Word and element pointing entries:

--

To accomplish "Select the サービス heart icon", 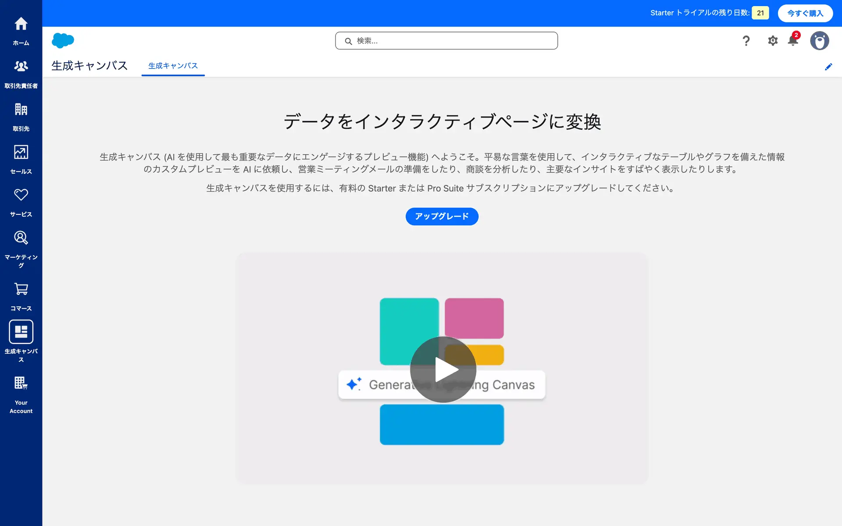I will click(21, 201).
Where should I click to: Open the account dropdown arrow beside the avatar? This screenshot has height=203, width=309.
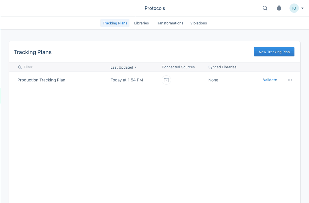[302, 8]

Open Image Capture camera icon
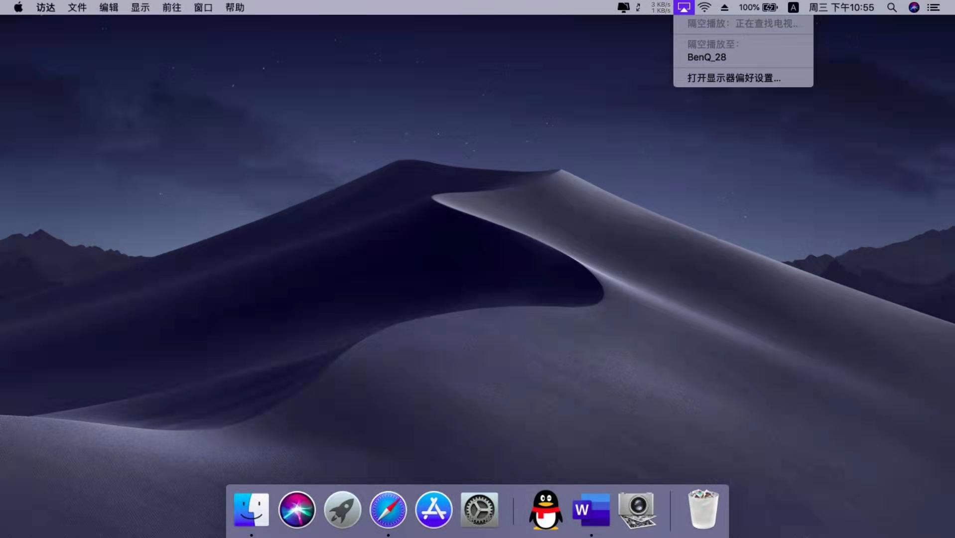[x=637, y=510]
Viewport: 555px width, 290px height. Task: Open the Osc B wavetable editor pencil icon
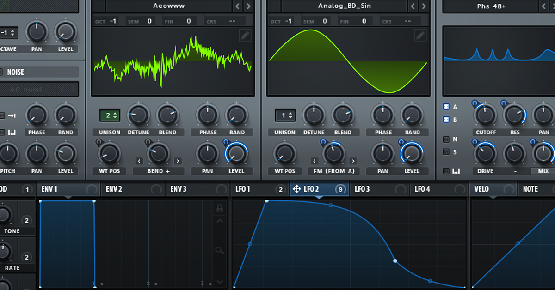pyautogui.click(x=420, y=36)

--

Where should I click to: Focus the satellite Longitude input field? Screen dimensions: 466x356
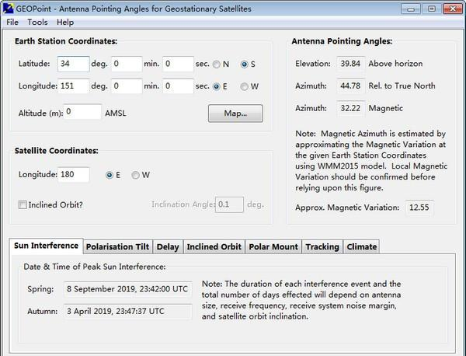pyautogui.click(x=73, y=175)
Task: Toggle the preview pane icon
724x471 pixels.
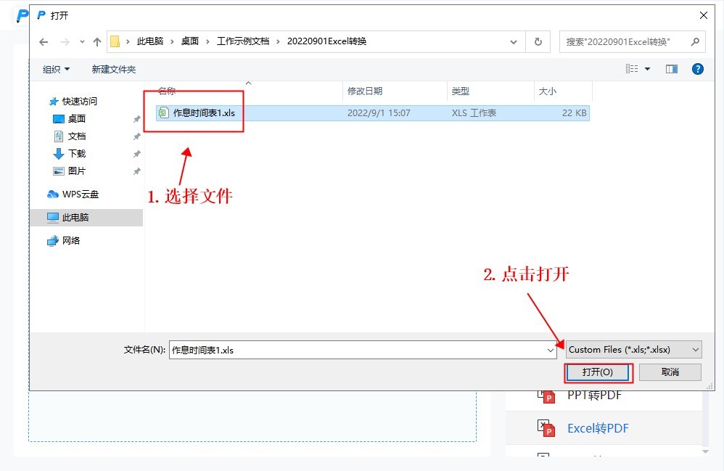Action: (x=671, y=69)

--

◆ **What the exercise asks**
In the listing, edit everything from the line containing "Where should I click to: Open" down to the line containing "pyautogui.click(x=420, y=36)": swap "wavetable editor" for "waveform editor" and keep every other word the same. Return only those lines, leaving out the pictures.

◆ **Output for this task**
Where should I click to: Open the account dropdown arrow beside the avatar? This screenshot has height=203, width=309.
[302, 8]

Open Image Capture camera icon
[x=637, y=510]
Viewport: 555px width, 290px height. Task: Open the Osc B waveform editor pencil icon
pyautogui.click(x=420, y=36)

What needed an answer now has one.